** start Text block **
Sunday, May 29, 2011


After yesterday's blog, I got to reflecting about U.S. cities I've never been to that I'd like to visit someday. I've managed to make it to all the lower 48 states, but
Alaska and Hawaii still evade me. Still, there are several U.S. cities that I've missed along the way. Here's the top ten I'd like to get to one of these days.

Anchorage, Alaska
Honolulu, Hawaii
Savannah, Georgia
Lake Tahoe, Nevada
San Antonio, Texas
Mackinac Island, Michigan
Portland, Maine
Cour d'Alene, Idaho
Charleston, South Carolina
Roanoke, Virginia
Santa Fe, New Mexico

What about you?

And be blessed.

Saturday, May 28, 2011


It's been a privilege of mine to be able to do some traveling, particularly over the past several years. I have six clocks on the wall behind my office desk that post what the time of day is in those cities -- all places I've had the pleasure of visiting --
Mexico City -- Hong Kong -- Tokyo -- Calcutta -- Jerusalem -- Capetown. Add to those cities fascinating places such as Paris, Rome, London, Bangkok, Manila and Shenzhen, China and I feel blessed to have been able to see so many magnificent and interesting sights over the years. I am grateful.

This past trip to Casablanca rekindled my desire to make a list of 'world cities I'd like to visit.' Just for fun, here are my top ten:

Cairo, Egypt
Beijing, China
Sydney, Australia
Abu Dhabi, Dubai
Prague, Czech Republic
Rio De Janeiro, Brazil
Barcelona, Spain
Stockholm, Sweden
Athens, Greece
Lima, Peru
Moscow, Russia

OK - that was eleven, but not too much to ask, right?
** end Text block **
** start Data listing **
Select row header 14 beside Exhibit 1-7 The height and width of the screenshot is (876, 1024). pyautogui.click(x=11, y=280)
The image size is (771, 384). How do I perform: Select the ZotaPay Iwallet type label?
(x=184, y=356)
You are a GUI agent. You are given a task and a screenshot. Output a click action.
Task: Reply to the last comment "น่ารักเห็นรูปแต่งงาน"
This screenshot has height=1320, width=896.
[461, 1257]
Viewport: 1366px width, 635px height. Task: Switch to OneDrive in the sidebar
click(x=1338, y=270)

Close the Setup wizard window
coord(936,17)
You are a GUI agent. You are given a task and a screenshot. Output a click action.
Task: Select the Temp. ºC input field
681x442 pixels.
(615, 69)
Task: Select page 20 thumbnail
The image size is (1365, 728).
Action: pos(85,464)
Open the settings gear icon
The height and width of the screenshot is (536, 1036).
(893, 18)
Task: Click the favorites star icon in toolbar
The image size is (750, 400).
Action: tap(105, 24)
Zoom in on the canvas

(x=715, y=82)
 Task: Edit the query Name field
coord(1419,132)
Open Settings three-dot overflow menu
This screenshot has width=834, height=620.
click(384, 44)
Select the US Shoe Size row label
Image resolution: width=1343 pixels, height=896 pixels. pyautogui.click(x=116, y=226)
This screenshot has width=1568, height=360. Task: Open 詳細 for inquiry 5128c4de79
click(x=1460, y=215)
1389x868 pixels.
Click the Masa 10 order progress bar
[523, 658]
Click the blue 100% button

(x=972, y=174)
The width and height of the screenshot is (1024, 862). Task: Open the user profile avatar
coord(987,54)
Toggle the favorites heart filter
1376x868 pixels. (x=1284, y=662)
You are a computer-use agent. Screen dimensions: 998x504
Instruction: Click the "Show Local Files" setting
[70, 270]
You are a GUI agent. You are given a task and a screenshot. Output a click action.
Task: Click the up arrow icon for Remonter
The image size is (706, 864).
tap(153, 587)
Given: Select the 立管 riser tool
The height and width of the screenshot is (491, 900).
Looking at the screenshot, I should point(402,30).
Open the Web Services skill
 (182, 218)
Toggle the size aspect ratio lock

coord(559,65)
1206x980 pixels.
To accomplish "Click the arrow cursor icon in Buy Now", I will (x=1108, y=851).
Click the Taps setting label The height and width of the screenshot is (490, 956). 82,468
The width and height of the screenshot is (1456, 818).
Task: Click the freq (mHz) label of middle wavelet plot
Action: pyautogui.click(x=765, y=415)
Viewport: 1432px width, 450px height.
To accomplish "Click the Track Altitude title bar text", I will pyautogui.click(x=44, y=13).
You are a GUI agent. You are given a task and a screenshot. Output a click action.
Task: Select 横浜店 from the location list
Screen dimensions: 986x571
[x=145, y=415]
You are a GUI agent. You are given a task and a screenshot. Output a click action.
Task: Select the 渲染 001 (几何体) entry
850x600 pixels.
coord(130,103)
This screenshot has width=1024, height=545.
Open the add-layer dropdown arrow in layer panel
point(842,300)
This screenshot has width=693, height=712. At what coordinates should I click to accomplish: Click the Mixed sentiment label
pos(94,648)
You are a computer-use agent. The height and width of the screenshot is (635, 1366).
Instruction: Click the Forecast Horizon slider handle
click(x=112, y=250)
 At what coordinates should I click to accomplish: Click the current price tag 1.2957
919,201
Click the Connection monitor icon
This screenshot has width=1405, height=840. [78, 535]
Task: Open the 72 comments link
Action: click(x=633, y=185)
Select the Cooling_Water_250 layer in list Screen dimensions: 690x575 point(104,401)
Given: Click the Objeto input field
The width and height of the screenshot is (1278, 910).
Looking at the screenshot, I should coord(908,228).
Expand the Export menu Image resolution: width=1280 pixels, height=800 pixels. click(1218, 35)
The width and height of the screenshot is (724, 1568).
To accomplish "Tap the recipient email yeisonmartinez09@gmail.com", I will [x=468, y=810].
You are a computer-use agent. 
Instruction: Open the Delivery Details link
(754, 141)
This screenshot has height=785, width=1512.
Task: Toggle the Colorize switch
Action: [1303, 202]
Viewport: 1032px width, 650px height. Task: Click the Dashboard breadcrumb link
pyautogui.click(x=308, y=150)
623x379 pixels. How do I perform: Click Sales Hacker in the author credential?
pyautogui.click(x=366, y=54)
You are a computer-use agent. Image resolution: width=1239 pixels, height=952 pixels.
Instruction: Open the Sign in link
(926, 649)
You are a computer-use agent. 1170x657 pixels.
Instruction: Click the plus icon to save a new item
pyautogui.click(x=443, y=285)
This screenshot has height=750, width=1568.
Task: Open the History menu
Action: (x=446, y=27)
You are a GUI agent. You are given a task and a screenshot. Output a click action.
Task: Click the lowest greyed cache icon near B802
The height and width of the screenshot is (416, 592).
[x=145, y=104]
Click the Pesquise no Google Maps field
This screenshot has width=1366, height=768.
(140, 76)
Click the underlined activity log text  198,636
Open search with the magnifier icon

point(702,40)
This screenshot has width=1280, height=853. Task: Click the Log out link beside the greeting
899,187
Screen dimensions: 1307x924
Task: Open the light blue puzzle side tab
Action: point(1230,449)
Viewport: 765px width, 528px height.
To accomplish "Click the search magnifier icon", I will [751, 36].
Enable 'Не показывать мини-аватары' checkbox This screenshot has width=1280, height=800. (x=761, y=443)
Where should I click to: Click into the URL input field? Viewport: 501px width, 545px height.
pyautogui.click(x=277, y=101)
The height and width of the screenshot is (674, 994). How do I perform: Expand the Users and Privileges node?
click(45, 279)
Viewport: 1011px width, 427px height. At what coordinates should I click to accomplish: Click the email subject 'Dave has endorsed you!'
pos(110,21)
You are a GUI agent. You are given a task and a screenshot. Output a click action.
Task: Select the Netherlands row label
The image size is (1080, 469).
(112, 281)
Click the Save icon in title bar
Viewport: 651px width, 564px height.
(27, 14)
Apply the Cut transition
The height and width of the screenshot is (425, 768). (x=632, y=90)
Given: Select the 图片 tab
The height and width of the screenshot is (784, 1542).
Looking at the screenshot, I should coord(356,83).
** end Data listing **
- **To be done**:
A: Which six cities have clocks on the wall behind the office desk, according to the travel blog?
B: In the travel blog, substitute "post" for "blog" and write out the passage from "Sunday, May 29, 2011" up to and including "of these days.".
C: According to the travel blog, which trip rekindled the desire to list world cities to visit?

- **Final answers**:
A: Mexico City, Hong Kong, Tokyo, Calcutta, Jerusalem, Capetown

B:
Sunday, May 29, 2011


After yesterday's post, I got to reflecting about U.S. cities I've never been to that I'd like to visit someday. I've managed to make it to all the lower 48 states, but
Alaska and Hawaii still evade me. Still, there are several U.S. cities that I've missed along the way. Here's the top ten I'd like to get to one of these days.

C: The past trip to Casablanca.